_Exercise details_. Rewrite the data below with every "Task:" changed to "Instruction:" and everything else left as is.
──────
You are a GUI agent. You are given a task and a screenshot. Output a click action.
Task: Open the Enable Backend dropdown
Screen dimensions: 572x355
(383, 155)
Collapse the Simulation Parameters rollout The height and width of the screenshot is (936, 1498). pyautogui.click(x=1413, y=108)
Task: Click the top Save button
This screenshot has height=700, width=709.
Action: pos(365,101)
──────
_Correct response_.
You are a GUI agent. You are given a task and a screenshot. Output a click action.
Instruction: Open the Enable Backend dropdown
Screen dimensions: 572x355
(383, 155)
Collapse the Simulation Parameters rollout The height and width of the screenshot is (936, 1498). pyautogui.click(x=1413, y=108)
Instruction: Click the top Save button
This screenshot has height=700, width=709.
Action: pos(365,101)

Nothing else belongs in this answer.